设定题目 A: 能否把下面记录中从包含“At what coordinates should I click to accomplish: Click the Al”的那一行开始、到包含“pos(144,60)”的那一行结束的各行转换成编号列表？空行略去。

正文段落:
如何在 Rebol 2 中对列表进行分区

How to partition a list in Rebol 2

如何在 Rebol 2 中对列表进行分区?我不关心分区的最终顺序。

例如我想象会有这样的功能:

lst: [1 5 6 5 5 2 1 3]

probe partition lst  ; Assuming identity function by default
[[1 1] [5 5 5] [6] [2] [3]]

probe partition/by lst even?
[[6 2] [1 5 5 5 1 3]]

如果没有这样的内置函数,在 Rebol 中构造它的惯用方法是什么?

rebol.org/scripts/hof 上有一些 HOF, 例如实现你第二个愿望的配分函数

partition: func [
    {Partition the series 'xs in two parts, 
    'success and 'failure - according to the 
    outcome of application of the predicate 'p 
    to all elements of 'xs. 
        ((a -+ logic) -+ [a] -> [[a] [a]]) }
    p [any-function!] 
    xs [series!]
    /local us vs result [block!] 
][ 
    us: copy [] 
    vs: copy [] 
    foreach k xs [ 
        either p :k [ 
            insert/only tail us :k 
        ][ 
            insert/only tail vs :k 
        ] 
    ] 
    result: copy [] 
    append/only result us 
    append/only result vs 
    result
]


>> partition func [a] [even? a] lst
== [[6 2] [1 5 5 5 1 3]]

这是一个惯用的尝试:

partition-unique: func [
    s [block!]
    /local got more
][
    collect [
        parse sort copy s [
            any [
                copy got [
                    set more skip
                    any more
                ] (keep/only got)

设定题目 B: 关于在 Rebol 2 中对列表分区的这段文字，你能接着往下写吗？

数据记录:
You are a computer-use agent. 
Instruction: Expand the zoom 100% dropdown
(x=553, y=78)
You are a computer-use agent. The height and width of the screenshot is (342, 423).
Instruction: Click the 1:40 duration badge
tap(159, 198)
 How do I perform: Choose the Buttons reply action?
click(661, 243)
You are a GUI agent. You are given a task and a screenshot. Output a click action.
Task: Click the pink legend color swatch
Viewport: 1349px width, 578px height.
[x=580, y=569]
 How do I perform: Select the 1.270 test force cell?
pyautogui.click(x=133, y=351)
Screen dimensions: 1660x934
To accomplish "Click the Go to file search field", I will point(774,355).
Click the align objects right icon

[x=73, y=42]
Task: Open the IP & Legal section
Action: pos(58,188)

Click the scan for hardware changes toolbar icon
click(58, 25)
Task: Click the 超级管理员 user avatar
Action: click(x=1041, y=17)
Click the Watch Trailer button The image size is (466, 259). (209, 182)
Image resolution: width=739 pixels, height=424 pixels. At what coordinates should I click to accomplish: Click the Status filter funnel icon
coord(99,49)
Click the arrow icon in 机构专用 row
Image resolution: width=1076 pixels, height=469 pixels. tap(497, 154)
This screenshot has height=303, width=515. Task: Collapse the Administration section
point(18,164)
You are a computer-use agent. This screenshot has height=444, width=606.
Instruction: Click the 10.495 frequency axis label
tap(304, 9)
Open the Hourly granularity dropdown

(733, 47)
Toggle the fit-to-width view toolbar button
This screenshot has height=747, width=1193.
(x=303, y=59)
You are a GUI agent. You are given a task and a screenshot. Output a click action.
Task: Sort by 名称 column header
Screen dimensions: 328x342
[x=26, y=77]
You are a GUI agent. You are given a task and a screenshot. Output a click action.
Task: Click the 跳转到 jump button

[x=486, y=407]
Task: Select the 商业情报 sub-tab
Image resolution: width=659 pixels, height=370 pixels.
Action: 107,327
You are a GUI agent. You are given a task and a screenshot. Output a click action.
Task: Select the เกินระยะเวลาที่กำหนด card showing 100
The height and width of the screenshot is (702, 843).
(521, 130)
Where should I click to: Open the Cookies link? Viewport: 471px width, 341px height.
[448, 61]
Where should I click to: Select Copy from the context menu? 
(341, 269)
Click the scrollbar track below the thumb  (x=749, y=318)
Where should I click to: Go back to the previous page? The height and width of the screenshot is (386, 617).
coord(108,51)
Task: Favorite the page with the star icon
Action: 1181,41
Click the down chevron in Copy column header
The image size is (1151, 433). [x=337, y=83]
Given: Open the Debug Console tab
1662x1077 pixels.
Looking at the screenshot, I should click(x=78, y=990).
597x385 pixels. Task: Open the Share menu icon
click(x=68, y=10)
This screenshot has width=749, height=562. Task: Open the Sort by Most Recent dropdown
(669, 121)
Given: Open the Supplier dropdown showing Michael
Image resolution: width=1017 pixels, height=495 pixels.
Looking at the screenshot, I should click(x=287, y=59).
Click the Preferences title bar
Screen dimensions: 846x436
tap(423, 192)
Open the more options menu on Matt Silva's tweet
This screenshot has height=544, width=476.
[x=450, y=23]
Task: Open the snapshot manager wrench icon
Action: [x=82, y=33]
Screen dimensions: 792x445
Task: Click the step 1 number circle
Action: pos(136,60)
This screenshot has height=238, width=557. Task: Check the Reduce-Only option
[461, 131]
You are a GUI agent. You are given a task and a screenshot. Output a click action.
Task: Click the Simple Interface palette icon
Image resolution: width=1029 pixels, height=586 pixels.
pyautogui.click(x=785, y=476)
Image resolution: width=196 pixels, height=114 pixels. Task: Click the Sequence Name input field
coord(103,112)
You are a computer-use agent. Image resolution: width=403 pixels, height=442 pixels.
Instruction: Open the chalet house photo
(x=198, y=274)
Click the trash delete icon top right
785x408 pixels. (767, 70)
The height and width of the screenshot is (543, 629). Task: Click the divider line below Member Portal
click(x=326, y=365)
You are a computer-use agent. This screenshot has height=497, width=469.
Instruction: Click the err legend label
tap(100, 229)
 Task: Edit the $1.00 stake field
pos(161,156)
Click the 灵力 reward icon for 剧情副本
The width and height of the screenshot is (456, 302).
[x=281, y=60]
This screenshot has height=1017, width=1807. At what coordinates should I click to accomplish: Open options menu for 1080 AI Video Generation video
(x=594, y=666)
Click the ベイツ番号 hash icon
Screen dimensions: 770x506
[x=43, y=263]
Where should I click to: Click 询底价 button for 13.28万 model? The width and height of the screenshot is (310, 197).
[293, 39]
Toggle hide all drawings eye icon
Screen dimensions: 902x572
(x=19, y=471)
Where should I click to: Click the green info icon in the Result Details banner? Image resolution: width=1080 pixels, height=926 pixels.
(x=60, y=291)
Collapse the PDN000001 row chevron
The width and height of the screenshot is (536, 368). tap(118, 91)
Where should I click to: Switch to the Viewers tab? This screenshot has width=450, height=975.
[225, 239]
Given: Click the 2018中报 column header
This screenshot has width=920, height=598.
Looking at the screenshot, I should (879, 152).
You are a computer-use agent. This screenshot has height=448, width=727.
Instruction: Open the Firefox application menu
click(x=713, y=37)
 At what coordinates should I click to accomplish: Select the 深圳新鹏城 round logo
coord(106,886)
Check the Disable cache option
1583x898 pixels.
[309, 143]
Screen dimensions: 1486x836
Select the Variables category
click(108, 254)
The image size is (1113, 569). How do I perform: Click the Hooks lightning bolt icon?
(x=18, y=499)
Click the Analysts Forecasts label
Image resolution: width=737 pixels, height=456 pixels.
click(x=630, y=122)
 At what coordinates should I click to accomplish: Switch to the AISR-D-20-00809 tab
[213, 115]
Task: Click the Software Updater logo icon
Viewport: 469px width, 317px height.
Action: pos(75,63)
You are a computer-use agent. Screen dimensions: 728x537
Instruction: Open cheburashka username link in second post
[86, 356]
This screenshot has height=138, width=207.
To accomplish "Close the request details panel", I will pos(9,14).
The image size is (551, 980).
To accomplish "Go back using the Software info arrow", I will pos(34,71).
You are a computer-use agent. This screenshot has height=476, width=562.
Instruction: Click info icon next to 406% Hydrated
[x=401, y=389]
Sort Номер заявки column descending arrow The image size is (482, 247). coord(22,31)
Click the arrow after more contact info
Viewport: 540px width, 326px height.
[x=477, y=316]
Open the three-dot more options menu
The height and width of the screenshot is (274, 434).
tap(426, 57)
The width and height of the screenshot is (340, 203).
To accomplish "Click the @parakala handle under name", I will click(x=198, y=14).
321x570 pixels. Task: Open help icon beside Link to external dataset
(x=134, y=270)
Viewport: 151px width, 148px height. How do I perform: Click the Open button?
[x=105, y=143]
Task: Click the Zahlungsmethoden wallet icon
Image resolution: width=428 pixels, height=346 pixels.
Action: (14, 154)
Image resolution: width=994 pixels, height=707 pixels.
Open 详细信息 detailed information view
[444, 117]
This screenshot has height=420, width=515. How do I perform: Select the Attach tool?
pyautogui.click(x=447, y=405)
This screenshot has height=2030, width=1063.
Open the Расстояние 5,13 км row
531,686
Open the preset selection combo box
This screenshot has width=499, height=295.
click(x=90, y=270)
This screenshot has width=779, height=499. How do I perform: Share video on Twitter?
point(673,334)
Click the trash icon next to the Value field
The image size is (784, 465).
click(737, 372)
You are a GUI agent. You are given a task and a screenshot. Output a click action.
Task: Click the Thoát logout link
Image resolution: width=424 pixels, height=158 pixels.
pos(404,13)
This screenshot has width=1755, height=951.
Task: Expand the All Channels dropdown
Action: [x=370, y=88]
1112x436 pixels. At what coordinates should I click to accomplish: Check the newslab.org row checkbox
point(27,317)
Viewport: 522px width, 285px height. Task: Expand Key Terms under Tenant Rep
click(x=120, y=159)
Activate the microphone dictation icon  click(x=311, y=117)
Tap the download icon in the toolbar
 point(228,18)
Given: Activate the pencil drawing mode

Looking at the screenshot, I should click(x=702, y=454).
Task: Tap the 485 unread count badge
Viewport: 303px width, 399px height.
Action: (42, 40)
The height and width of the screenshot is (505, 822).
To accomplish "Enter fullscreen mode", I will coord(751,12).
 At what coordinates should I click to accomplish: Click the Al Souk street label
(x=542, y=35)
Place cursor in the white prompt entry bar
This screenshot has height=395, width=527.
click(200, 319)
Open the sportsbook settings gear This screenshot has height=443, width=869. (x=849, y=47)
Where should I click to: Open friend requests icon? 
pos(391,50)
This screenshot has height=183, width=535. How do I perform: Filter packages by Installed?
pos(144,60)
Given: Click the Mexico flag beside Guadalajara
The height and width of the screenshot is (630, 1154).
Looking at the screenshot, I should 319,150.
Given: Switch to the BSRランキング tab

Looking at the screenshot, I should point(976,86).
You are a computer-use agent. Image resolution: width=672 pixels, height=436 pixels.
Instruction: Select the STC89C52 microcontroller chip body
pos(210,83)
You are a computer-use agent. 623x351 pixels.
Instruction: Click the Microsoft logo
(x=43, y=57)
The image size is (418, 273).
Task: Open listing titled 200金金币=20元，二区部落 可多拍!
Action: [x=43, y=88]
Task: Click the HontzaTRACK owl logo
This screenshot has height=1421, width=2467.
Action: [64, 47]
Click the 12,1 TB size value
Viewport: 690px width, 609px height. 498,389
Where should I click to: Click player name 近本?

正确答案 A:
1.  At what coordinates should I click to accomplish: Click the Al Souk street label
2. (x=542, y=35)
3. Place cursor in the white prompt entry bar
4. This screenshot has height=395, width=527.
5. click(200, 319)
6. Open the sportsbook settings gear This screenshot has height=443, width=869. (x=849, y=47)
7. Where should I click to: Open friend requests icon? 
8. pos(391,50)
9. This screenshot has height=183, width=535. How do I perform: Filter packages by Installed?
10. pos(144,60)

正确答案 B:
            ]
        ]
    ]
]

partition-by: func [
    s [block!]
    f [any-function!]
    /local result
][
    result: reduce [make block! 0 make block! 0]
    forall s [append pick result f s/1 s/1]
    result
]

用法示例:

>> lst: [1 5 6 5 5 2 1 3]
== [1 5 6 5 5 2 1 3]

>> partition-unique lst
== [[1 1] [2] [3] [5 5 5] [6]]

>> partition-by lst :even?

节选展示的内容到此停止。